None of this would matter if the result were wonderful, but that isn't the case in this story of a young dancer, Victoria Page (Illmann), torn between the producer who has made her a star and the equally young composer, Julian Craster (Hugh Panaro), who writes her greatest role and falls in love with her. The movie itself isn't exactly a model of restraint. Nevertheless, it has some complexity -- in the development of Julian's and Victoria's personalities -- and subtlety, particularly in the handling of Lermontov's jealousy over his proteges' romance.

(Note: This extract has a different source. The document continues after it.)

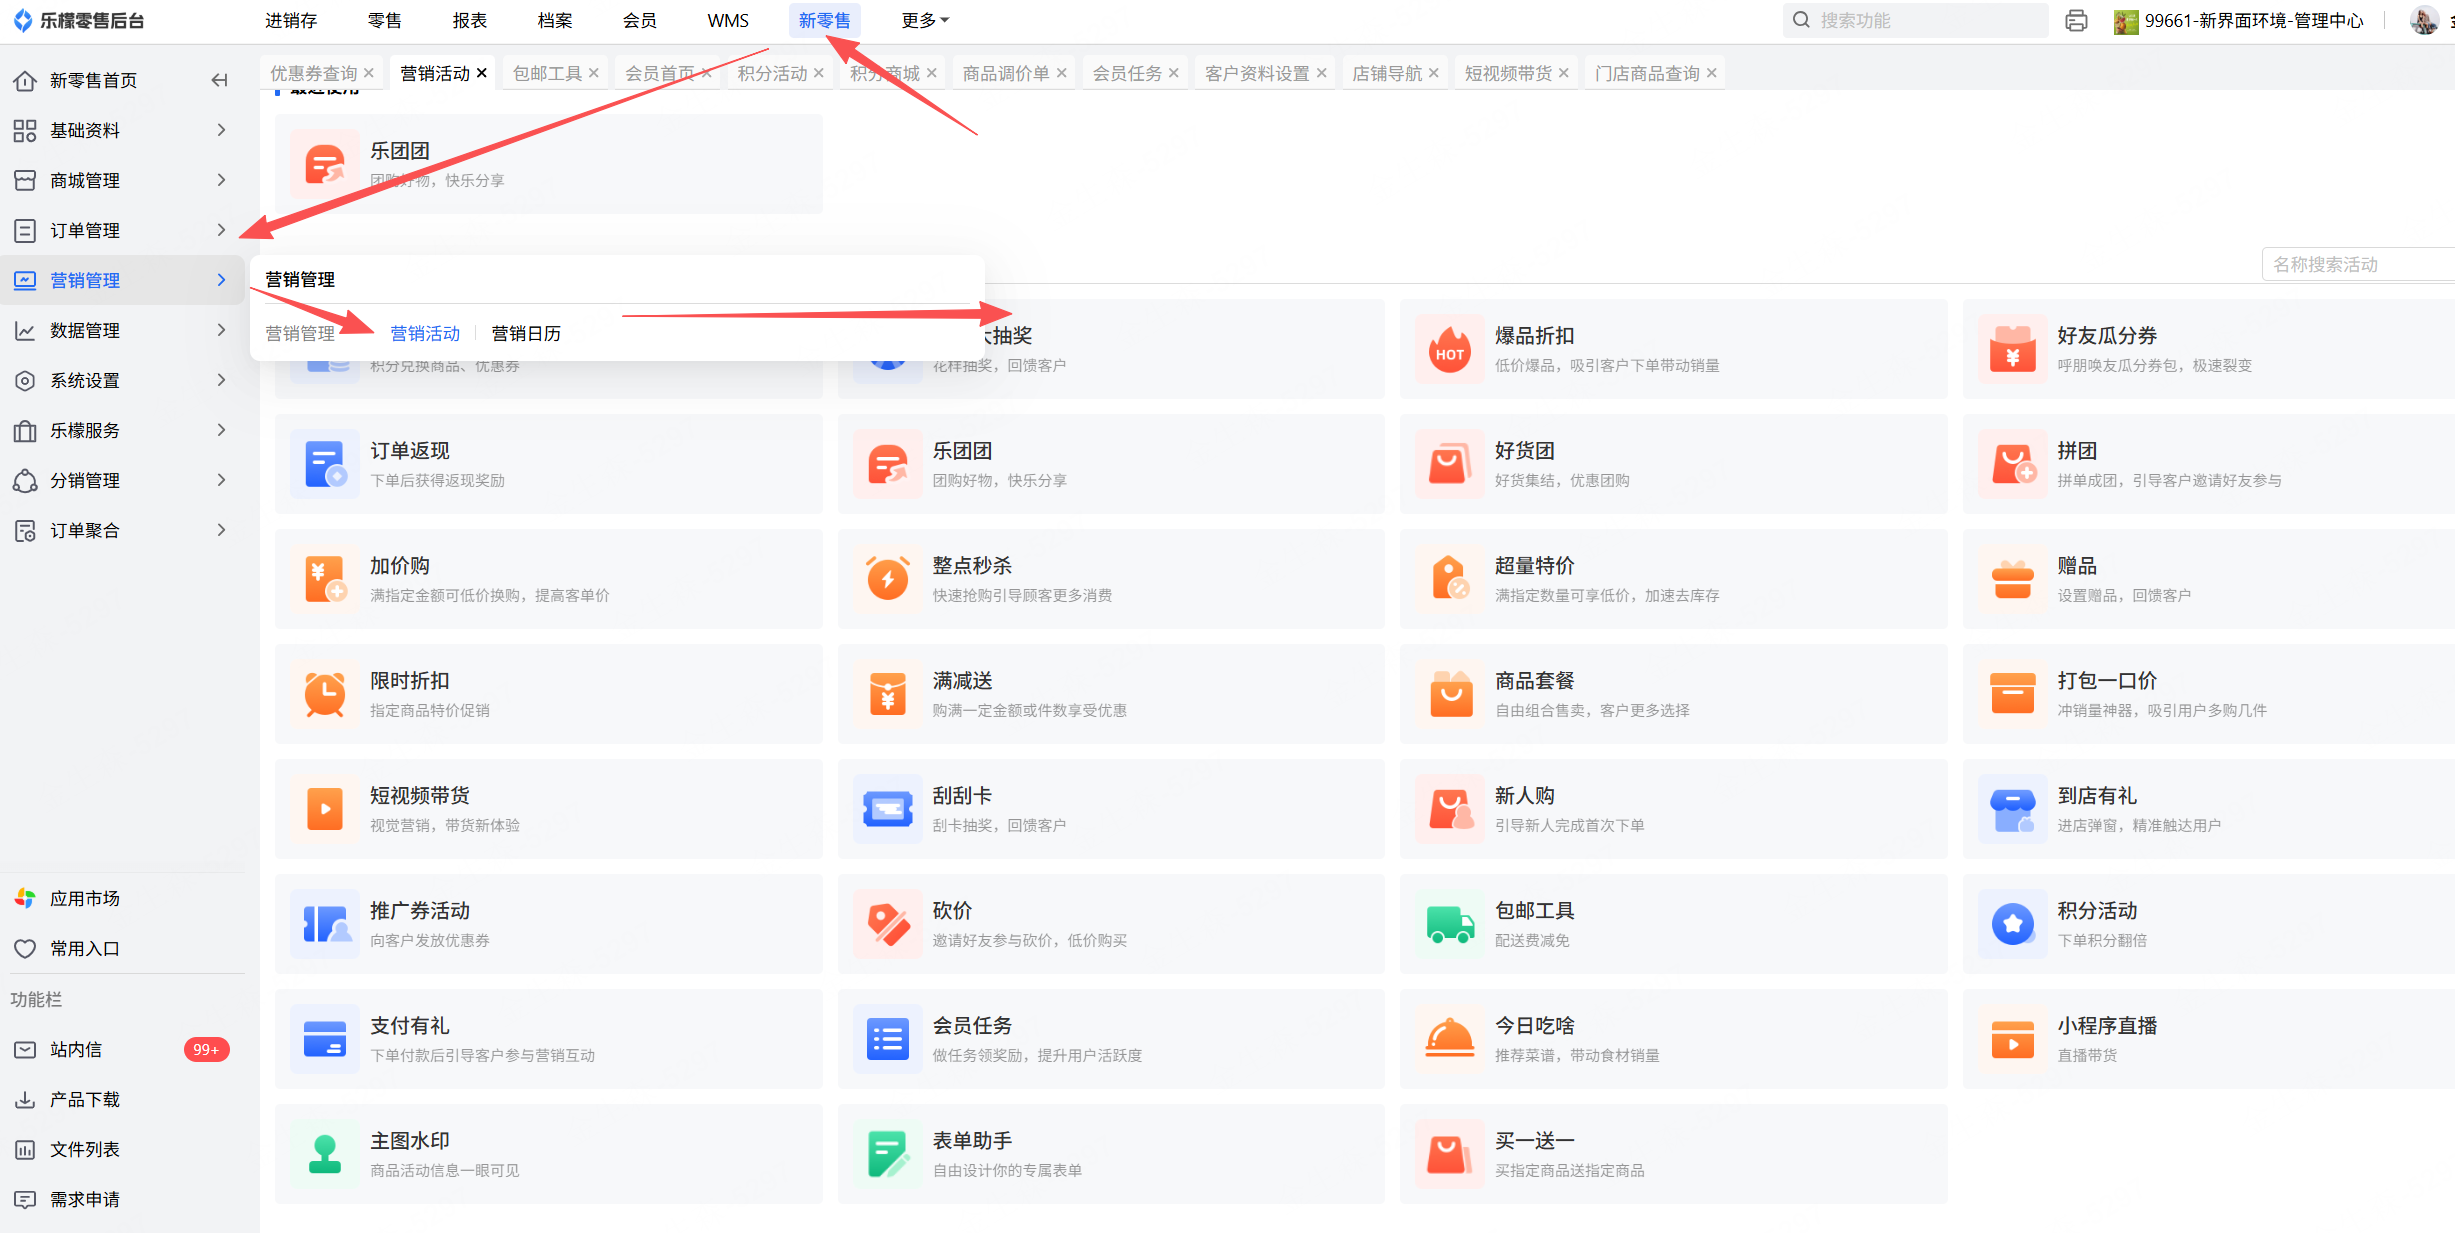Image resolution: width=2455 pixels, height=1233 pixels.
Task: Open the 整点秒杀 lightning clock icon
Action: [x=887, y=579]
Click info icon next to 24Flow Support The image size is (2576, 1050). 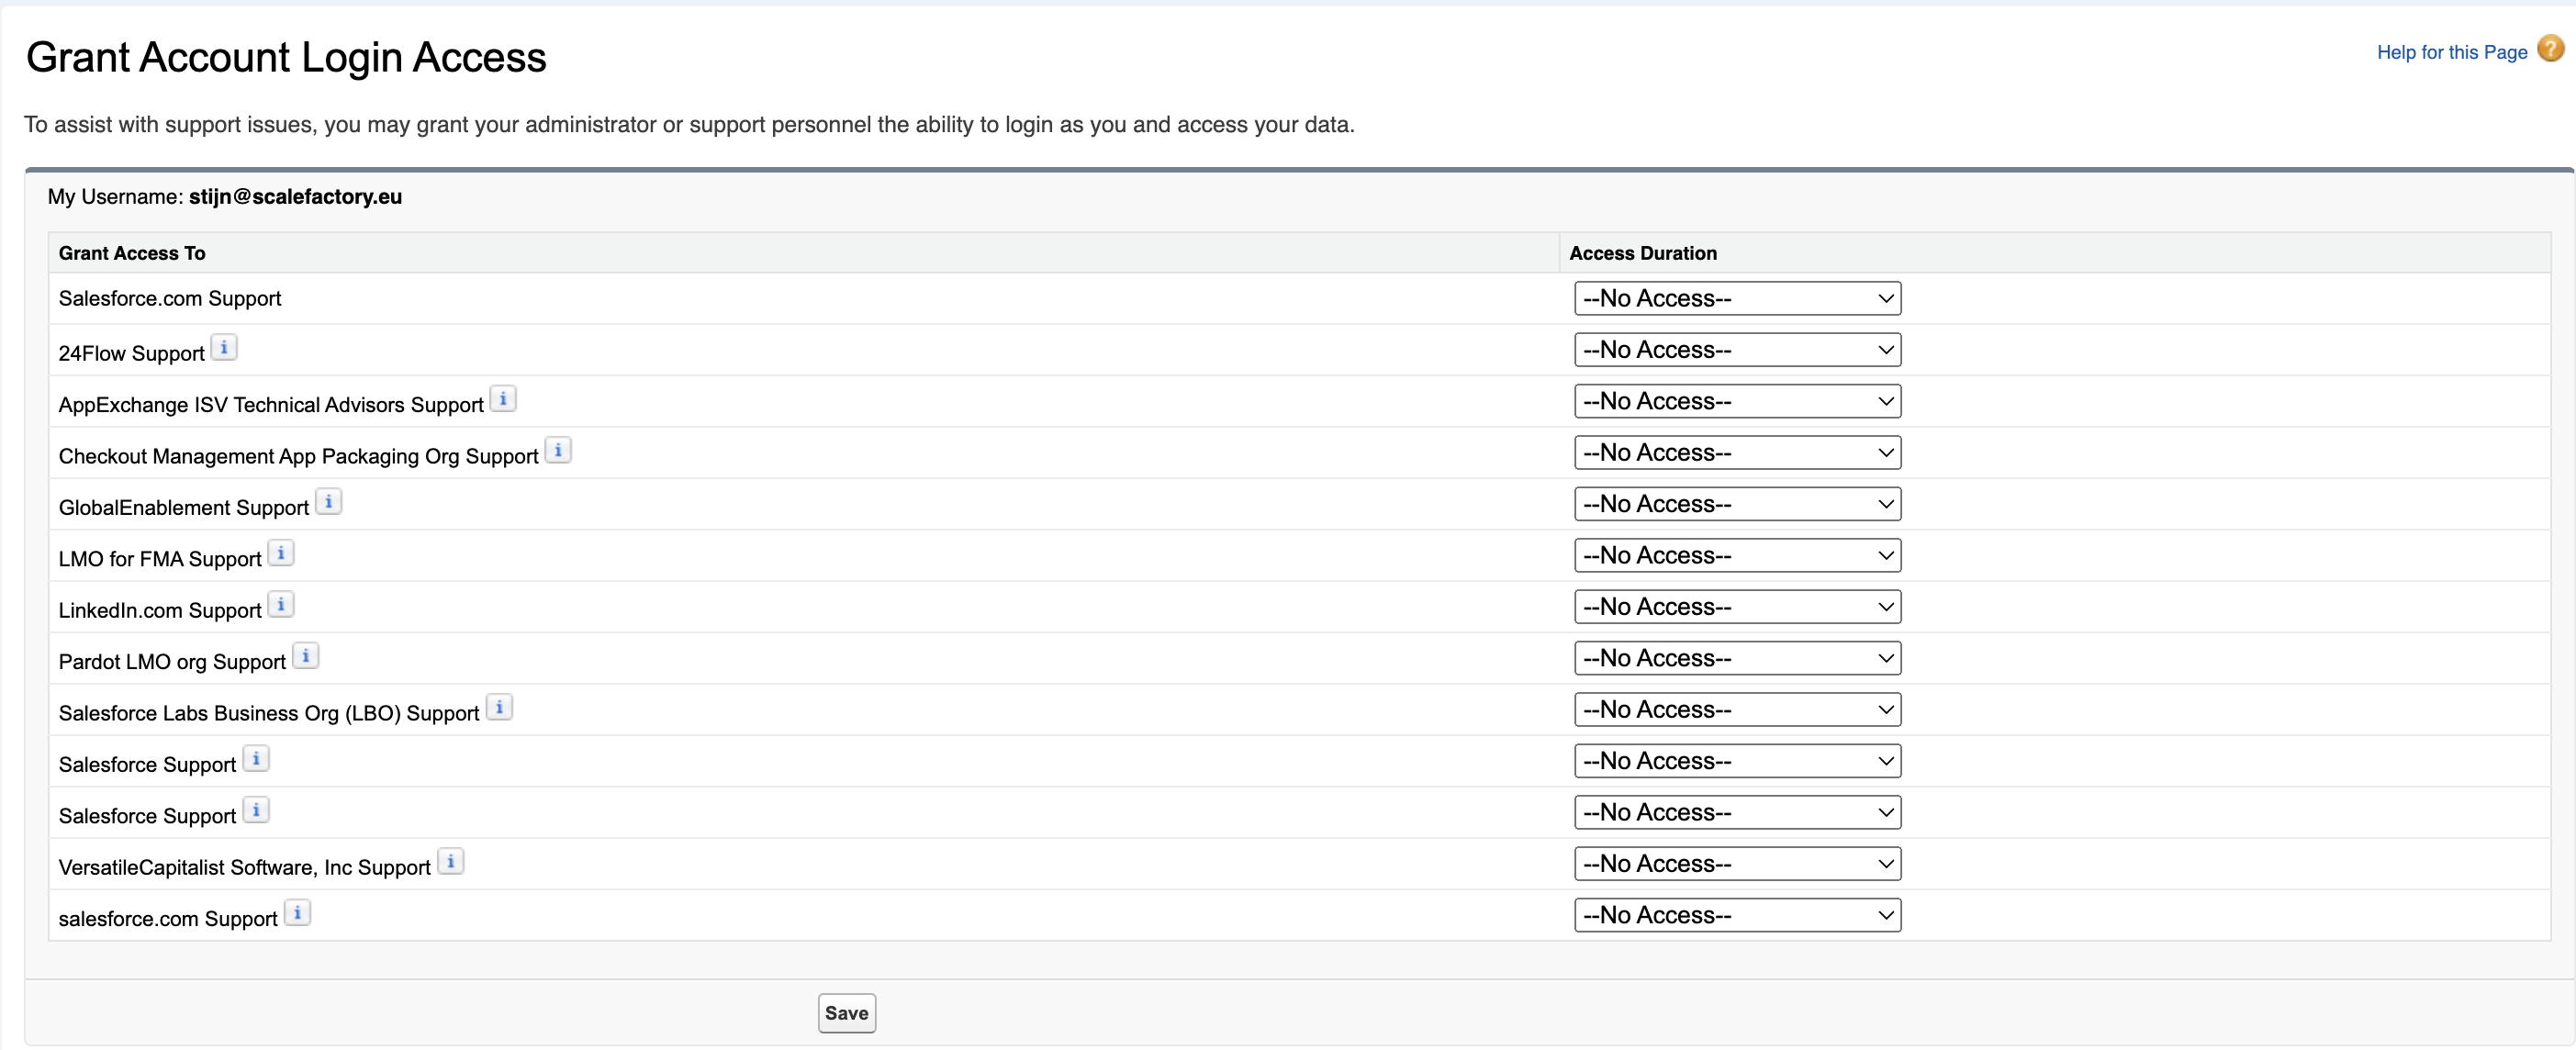click(x=224, y=348)
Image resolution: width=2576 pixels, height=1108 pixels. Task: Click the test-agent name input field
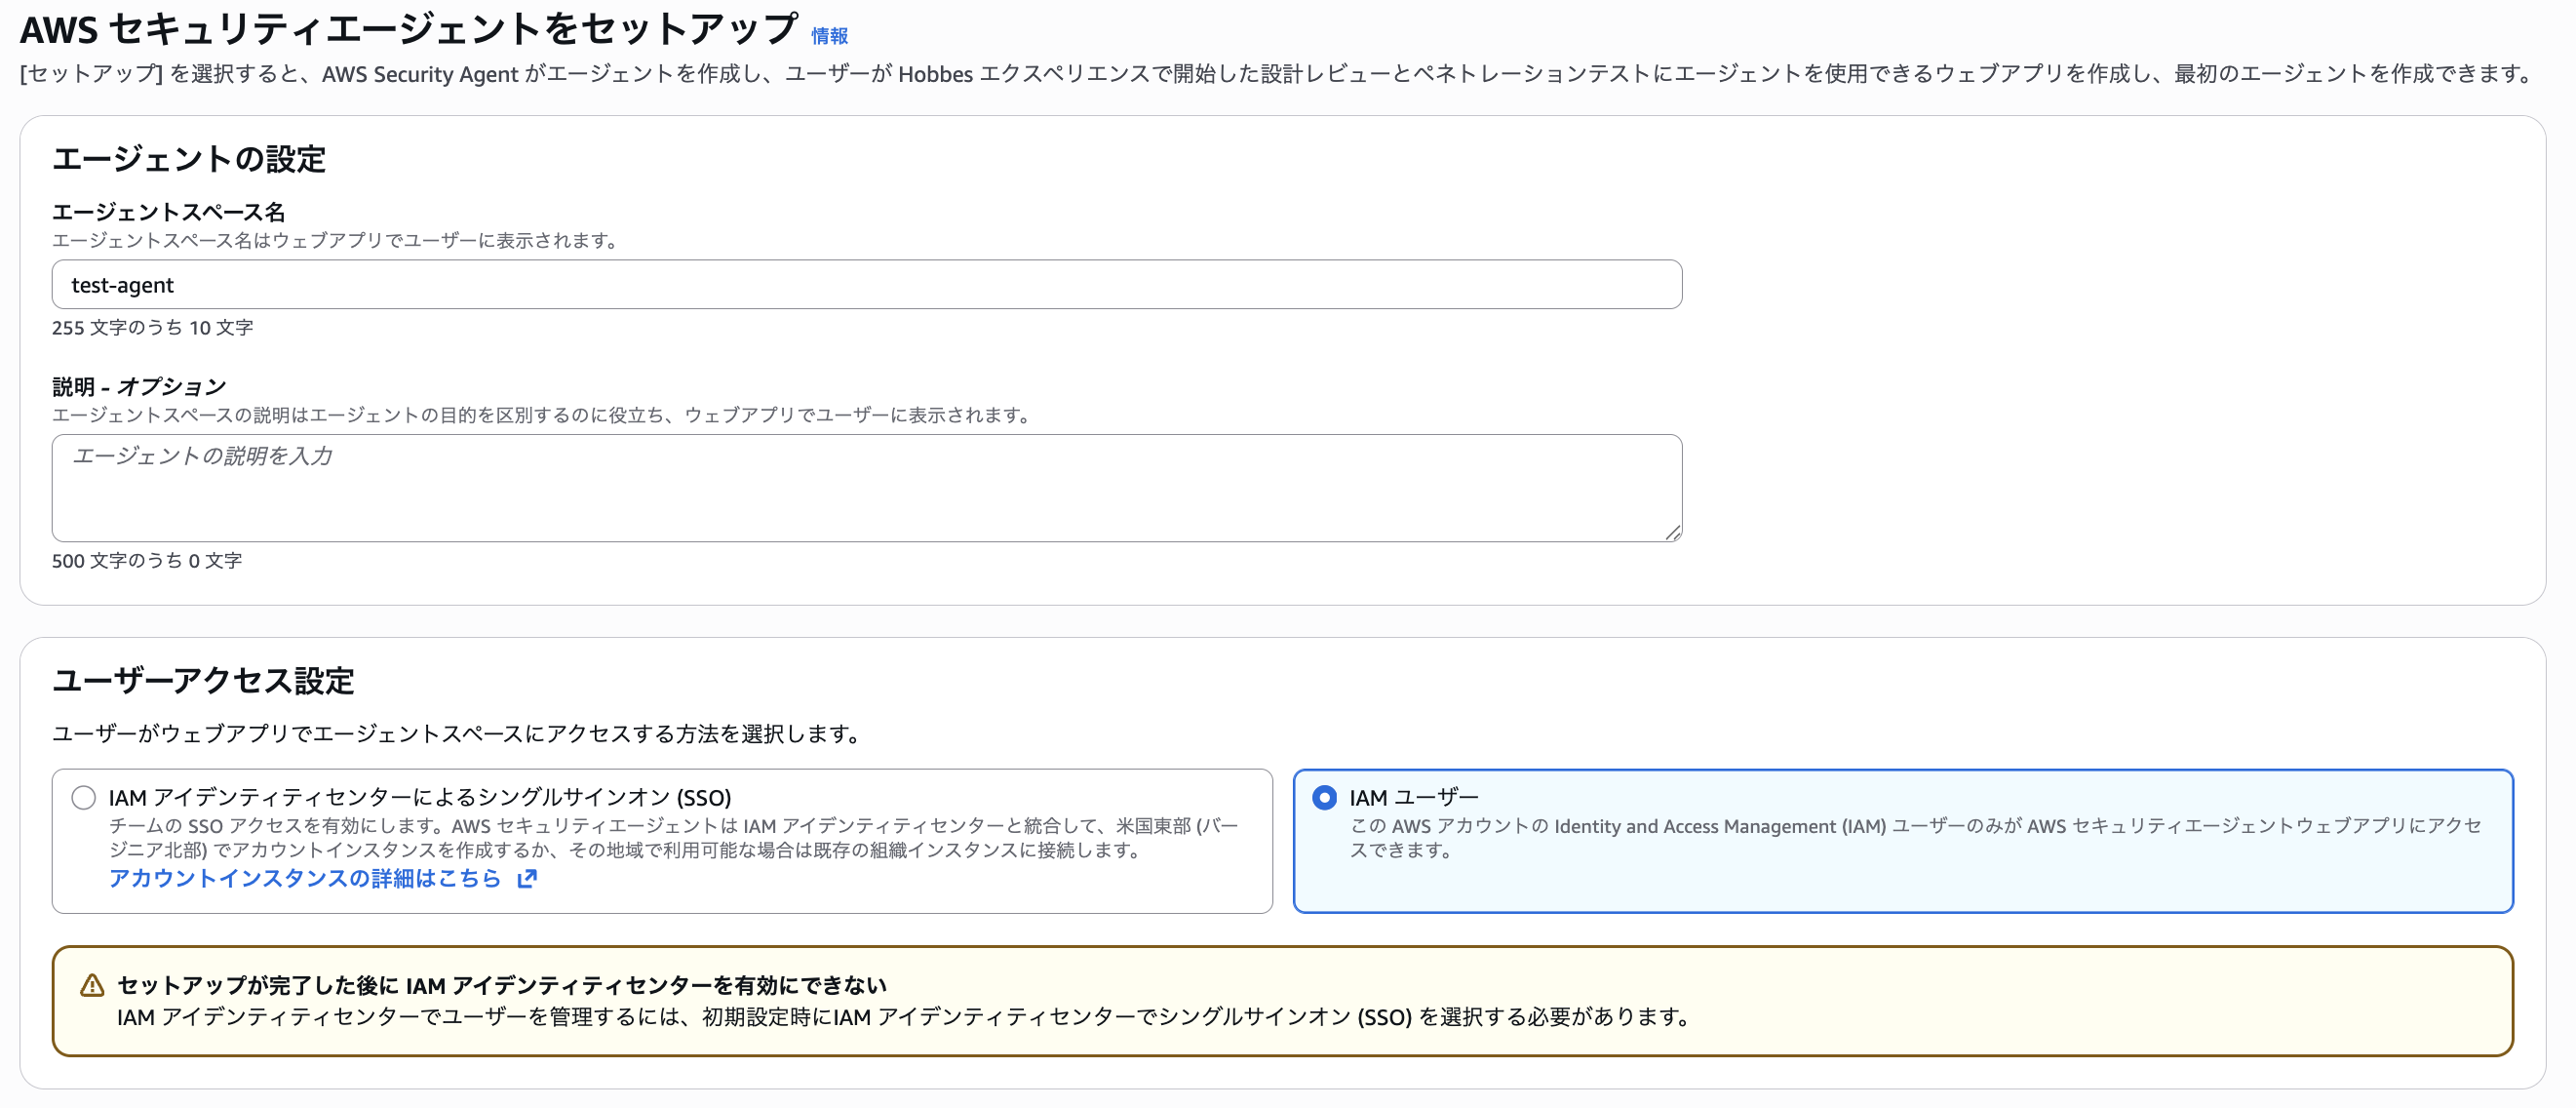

All of this is rendered in the musical with brutal obviousness. Vicky and Julian's eyes meet fatefully on their first encounter, while auditioning for Lermontov. Hired for the corps de ballet, the company breaks out into "Corps de Ballet," a standard-issue trouper ditty about the drones who provide a background for the stars. In short order, Lermontov decides to make Page a star because "there is a kind of lightning inside you." In the thuddingly mundane "Top of the Sky," he sings: "Most of us are bound to a lifetime on the ground/You won't stop 'til you reach the top of the sky." You half expect him to announce, "You're going out a corps girl, but you're coming back a star!"

"The Red Shoes" ballet is reserved for the final scene, preceded by a confrontation in Vicky's dressing room between Boris and Julian as the curtain is going up, over whom she should follow -- her Svengali, to stardom, or her lover, to a different kind of happiness. Since all of this has been spelled out before, the movie is happy to put the scene across in a flash. Onstage, it's so grotesquely blown up you wish Vicky would tell them both where to go and waltz off in search of her own Monte Carlo.

Instead, of course, she dances Lar Lubovitch's treatment of the title ballet. Here, too, an odd disjunction is in play. The stage couldn't possibly re-create the hallucinogenic journey depicted in the film. Instead, it's imbued with a heavy overlay of Russian Orthodoxy -- most of it takes place outside a church -- and given an added dollop of feminism: Danced to near-death by the devilish slippers, the fabled ballerina is joined by a contingent of similarly red-shod ghosts -- sort of the Willies AWOL from "Giselle"-- to accompany her to the Great Beyond.

Illmann has an elegant line and, while bearing no resemblance to the red-haired, burnished-looking Shearer, is quite endearing as Vicky, even if her attempts at singing are, well, attempts at singing. The other high points in the casting are George De La Pena as the demanding, mercurial ballet master, Grisha; and Leslie Browne in the smallish role of the prima ballerina Vicki replaces.

Barton, on the other hand, brings nothing more interesting to Lermontov than characterless singing and acting; he doesn't come close to conveying the essential mix of class, intimidation and charisma. I'd rather have heard Rees talking his way through the songs. Panaro's Julian is no better; he's overwrought and unconvincing either as determined composer or impassioned lover.

Heidi Landesman's beautiful designs suggest Hogarth by way of Hockney -- etched flourishes of scenes marked always by an ironic humor -- though the big dance has an added Maurice Sendak quality, with its looming church and dark-hued dreamscapes. Ken Billington's lighting also goes a long way in establishing the atmosphere throughout the 19 scenes. Catherine Zuber's costumes are nicely stylized versions of '20s clothes and dance wear.

If Donen was brought on to smooth out and speed up the action, he's been successful. Lubovitch's dances are fun enough -- is there any doubt that when the dancers gather for a birthday celebration, they'll all turn into flappers? -- and the "Red Shoes" ballet itself provides a stunning showcase for Illmann. But those lively dances are unlikely to satisfy either theatergoers anticipating a contemporary look at a favorite story or those expecting a hummable new show from a reliable old hand.